According to Olsen's suit filed in U.S. District Court in San Francisco, the impact "fractured Mr. Olsen's skull and caused severe hemorrhaging of his brain."

The lawsuit did not identify the officer who fired the beanbag, and the city has not identified the officer. But the suit said that after Olsen was struck and was lying on the ground, Oakland police Officer Robert Roche lobbed a tear-gas canister into a group trying to help Olsen, an incident that was captured by a TV news camera.

Oakland police moved to fire Roche after the incident. Roche, a decorated Marine Corps veteran who has been involved in three fatal shootings in the city, is fighting his termination, sources said.

Roche didn't know that Olsen was on the ground when he lobbed the tear-gas canister at the group around him, Roche's attorney, Justin Buffington, said Friday.

Officer seen as scapegoat

Buffington said Roche was being made a scapegoat after the city suffered "international embarrassment." Buffington said his client was "the soap the OPD commanders used to wash themselves clean of their mistakes."

Olsen avoided criticizing Roche directly Friday, saying, "People have different backgrounds, and we share in common that we're veterans, but there are a lot of other factors at play. I'm not sure what he was thinking, but I'm sure we all do things that we regret."

Rachel Lederman, Olsen's other attorney, said police had been "incapable" of abiding by city crowd-control policies that prohibit deploying weapons such as beanbags into crowds and mandate that officers give protesters a chance to disperse before mass arrests.

The fact that police did not try to aid Olsen after he fell has also been criticized. In a report on the events, Thomas Frazier, who was then a city-commissioned consultant, wrote that he found it "unsettling and not believable" that no officer saw Olsen falling down or lying in the street.

Quan cites improvements

In a statement Friday, Oakland Mayor Jean Quan said the department had reformed its crowd-control policies in response to Frazier's report.

"We regret that Mr. Olsen suffered these injuries and hardships," Quan said, "and I want Oakland to know that because of that evening's events we took determined, constructive steps to change our policing procedures."
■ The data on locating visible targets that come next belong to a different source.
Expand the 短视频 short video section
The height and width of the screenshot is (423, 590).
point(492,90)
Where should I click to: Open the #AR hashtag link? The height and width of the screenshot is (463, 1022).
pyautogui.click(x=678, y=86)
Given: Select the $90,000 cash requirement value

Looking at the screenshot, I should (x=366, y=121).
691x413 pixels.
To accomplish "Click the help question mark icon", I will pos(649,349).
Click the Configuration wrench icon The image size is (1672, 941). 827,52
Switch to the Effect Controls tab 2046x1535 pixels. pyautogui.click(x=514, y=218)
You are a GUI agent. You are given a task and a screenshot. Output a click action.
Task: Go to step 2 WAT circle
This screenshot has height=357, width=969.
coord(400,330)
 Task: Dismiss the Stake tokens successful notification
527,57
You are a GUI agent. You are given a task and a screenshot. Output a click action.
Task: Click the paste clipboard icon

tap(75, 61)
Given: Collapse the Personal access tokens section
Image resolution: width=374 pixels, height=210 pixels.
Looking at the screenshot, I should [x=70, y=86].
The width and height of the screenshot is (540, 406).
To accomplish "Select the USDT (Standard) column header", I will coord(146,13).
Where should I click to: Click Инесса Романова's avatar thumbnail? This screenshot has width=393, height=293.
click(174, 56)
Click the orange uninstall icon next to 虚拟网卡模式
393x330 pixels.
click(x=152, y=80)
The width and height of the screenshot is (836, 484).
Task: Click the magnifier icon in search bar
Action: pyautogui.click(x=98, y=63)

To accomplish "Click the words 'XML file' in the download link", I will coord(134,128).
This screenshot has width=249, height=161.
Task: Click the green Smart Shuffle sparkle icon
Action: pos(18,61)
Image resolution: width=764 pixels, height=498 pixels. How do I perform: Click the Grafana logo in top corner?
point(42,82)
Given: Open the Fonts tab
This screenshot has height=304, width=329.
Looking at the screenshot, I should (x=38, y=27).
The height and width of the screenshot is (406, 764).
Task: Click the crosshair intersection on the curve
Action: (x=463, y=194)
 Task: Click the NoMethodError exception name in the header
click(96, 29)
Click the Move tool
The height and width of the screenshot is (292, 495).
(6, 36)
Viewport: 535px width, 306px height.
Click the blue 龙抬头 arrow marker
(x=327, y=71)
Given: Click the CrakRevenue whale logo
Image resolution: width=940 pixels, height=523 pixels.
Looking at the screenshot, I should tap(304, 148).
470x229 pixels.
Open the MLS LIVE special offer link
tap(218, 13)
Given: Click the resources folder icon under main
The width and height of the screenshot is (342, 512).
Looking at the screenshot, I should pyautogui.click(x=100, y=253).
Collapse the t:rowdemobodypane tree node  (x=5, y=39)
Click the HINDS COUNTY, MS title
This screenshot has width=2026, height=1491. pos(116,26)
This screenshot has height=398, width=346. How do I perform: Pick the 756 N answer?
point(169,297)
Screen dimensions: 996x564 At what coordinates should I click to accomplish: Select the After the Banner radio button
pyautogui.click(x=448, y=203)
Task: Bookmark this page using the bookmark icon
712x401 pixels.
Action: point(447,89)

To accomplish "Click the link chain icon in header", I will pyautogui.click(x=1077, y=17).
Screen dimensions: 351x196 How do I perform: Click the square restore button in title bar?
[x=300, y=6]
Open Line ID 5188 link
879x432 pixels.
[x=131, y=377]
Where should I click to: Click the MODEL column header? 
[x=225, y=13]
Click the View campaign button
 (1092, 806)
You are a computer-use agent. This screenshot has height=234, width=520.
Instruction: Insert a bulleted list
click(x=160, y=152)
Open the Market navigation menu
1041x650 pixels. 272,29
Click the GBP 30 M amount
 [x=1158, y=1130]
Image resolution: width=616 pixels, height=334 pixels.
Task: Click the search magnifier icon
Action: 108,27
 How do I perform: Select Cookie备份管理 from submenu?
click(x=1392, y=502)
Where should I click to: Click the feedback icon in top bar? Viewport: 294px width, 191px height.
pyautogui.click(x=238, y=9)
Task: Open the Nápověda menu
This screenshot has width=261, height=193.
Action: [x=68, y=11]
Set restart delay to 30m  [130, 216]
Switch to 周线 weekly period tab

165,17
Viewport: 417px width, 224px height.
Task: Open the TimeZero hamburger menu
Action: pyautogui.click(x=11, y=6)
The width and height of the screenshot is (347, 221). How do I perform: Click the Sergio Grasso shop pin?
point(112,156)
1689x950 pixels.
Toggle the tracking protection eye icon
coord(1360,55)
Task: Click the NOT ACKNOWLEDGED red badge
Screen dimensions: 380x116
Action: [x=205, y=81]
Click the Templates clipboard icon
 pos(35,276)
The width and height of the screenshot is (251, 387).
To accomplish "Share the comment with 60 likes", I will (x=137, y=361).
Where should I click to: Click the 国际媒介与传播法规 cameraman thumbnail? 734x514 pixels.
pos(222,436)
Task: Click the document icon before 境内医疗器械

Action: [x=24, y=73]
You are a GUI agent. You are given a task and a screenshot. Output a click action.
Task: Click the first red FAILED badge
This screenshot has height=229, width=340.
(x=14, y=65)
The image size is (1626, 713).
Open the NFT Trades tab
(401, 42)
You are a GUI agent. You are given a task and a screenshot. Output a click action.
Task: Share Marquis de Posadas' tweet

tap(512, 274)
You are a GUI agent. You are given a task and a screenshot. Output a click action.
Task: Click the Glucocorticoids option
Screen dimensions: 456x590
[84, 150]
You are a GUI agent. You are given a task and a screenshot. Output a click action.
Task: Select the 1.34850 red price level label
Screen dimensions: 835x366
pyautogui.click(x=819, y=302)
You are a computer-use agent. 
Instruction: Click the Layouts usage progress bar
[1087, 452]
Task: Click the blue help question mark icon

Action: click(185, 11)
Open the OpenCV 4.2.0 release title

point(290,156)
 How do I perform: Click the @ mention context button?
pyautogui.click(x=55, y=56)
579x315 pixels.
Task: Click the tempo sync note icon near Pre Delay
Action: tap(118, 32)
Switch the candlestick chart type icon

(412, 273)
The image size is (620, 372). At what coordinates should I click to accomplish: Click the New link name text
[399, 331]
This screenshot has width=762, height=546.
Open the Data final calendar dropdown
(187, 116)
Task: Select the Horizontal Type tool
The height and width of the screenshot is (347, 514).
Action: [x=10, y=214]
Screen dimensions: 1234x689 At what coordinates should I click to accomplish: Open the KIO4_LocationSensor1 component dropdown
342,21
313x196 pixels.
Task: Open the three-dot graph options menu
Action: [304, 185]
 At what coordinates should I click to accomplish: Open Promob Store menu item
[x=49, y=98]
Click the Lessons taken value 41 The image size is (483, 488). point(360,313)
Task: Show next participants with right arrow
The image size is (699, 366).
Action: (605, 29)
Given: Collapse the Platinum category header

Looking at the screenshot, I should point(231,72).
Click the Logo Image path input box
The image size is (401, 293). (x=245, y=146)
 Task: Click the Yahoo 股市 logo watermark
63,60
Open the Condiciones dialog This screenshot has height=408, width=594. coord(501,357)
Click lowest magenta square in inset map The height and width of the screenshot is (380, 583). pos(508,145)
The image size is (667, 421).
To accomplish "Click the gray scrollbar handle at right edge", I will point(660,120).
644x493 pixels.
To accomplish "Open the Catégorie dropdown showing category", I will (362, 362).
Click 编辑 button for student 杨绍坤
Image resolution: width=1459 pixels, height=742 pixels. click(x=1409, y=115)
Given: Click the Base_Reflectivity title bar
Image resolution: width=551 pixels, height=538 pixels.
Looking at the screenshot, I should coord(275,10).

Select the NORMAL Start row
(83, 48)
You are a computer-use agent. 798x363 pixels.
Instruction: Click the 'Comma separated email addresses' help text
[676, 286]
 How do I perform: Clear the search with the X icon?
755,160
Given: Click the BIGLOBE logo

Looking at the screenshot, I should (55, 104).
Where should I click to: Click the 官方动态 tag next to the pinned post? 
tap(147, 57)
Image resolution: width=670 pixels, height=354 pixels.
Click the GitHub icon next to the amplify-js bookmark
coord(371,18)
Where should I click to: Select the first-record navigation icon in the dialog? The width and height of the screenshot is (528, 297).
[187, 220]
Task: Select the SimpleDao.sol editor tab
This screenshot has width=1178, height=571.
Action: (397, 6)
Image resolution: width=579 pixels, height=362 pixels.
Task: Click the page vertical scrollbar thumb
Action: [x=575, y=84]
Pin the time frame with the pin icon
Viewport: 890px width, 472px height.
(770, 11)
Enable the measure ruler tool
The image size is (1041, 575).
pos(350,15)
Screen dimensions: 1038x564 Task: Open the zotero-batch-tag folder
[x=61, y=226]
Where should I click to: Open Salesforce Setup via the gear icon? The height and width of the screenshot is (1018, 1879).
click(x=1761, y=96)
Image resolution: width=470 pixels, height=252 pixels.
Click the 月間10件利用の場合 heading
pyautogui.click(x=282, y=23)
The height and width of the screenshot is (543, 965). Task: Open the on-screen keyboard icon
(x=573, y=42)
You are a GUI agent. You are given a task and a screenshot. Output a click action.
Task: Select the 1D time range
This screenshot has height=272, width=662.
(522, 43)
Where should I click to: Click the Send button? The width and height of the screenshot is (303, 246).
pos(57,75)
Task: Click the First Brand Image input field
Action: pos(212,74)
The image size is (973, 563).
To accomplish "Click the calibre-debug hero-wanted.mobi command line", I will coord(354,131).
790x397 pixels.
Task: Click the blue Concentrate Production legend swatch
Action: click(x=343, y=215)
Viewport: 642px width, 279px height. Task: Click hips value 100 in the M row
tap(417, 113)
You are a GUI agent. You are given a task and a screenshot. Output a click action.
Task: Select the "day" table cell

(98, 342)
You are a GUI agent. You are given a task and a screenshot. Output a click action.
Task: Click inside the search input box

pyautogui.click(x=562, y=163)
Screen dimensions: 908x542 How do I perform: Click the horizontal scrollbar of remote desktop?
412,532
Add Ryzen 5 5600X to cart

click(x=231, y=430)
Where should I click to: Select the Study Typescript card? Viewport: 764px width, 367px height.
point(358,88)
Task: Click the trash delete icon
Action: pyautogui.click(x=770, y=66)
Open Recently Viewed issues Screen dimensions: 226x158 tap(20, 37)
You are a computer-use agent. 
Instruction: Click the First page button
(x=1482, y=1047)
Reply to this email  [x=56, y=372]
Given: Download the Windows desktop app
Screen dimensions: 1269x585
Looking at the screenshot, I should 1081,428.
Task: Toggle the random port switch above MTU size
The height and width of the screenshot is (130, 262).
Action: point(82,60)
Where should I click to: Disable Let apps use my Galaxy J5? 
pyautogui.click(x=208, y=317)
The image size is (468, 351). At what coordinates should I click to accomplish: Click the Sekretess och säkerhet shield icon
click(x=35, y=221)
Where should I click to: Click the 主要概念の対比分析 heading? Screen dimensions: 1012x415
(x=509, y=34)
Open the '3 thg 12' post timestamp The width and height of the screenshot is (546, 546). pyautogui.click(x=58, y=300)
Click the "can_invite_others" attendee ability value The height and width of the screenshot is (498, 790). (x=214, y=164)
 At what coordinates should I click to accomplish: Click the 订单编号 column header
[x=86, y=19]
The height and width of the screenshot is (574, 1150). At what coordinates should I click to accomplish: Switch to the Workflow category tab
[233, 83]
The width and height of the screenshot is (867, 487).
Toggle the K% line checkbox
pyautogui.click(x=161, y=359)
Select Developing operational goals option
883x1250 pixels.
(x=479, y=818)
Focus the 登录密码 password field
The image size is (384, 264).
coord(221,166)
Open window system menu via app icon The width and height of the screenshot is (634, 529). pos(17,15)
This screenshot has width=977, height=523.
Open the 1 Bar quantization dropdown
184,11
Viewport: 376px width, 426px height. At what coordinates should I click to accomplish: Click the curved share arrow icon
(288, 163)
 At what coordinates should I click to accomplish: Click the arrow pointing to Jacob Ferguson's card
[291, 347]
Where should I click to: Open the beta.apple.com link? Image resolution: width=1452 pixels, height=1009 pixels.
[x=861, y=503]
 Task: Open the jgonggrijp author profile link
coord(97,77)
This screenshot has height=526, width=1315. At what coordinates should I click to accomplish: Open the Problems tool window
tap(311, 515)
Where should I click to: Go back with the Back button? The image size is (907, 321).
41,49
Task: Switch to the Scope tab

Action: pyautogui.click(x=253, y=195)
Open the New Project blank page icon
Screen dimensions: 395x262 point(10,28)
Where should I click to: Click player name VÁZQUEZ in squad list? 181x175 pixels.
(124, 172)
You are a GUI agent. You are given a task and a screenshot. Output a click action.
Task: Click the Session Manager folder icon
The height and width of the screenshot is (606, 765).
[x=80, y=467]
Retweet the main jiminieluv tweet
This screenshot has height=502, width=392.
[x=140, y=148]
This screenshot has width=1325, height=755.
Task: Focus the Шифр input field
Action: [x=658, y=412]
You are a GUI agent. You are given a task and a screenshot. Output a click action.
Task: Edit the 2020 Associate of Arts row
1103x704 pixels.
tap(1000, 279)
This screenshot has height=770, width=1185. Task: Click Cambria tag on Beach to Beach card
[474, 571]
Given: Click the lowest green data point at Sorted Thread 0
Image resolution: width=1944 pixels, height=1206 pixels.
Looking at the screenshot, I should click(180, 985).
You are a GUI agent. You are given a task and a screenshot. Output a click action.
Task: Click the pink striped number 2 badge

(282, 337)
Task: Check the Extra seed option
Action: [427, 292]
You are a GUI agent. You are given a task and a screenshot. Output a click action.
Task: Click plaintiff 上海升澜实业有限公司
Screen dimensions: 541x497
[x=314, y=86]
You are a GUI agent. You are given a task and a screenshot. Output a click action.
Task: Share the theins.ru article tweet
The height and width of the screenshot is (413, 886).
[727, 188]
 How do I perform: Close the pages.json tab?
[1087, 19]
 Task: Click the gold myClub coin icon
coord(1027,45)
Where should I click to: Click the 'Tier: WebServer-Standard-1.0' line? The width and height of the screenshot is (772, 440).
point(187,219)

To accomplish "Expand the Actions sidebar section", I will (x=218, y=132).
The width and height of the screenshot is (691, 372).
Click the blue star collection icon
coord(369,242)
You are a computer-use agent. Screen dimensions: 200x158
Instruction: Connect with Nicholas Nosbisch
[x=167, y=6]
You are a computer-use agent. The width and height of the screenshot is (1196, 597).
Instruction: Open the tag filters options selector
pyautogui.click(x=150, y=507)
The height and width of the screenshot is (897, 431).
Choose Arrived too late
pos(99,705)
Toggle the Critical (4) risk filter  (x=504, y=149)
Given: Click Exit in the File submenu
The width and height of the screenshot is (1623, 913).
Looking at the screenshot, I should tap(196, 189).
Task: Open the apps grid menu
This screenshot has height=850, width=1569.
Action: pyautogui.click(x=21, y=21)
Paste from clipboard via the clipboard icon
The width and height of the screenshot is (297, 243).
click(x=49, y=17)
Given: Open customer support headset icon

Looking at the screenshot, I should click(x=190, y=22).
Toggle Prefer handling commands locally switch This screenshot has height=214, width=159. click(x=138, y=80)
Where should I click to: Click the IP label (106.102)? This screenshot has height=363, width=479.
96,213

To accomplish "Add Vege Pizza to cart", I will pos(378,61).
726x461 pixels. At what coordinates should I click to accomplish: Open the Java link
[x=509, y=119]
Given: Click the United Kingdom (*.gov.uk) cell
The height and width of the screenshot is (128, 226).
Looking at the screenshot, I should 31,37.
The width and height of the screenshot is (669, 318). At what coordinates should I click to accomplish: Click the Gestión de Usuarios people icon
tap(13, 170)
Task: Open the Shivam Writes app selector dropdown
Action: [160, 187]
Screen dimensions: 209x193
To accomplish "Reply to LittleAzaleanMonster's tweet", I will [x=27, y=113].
Olsen joined the Marines in 2006, served two tours in Iraq and was discharged in 2010, according to Iraq Veterans Against the War, of which he was a member. He was a systems administrator at a San Francisco software firm when he was injured.

Olsen's payout follows several other settlements of lawsuits alleging that police officers used unreasonable force during Oakland protests, with many of the incidents caught on video. In one case, the city paid Army veteran Kayvan Sabeghi $645,000 to settle a suit alleging he was clubbed by police during an Occupy protest on Nov. 2, 2011.

The city agreed to pay $1.17 million to settle a lawsuit filed by a dozen protesters who say they were victims of excessive force on the same day Olsen was shot. A separate $1 million payout went to 150 people who accused police of mishandling their arrests during a 2009 protest in Oakland over the BART police shooting of Oscar Grant.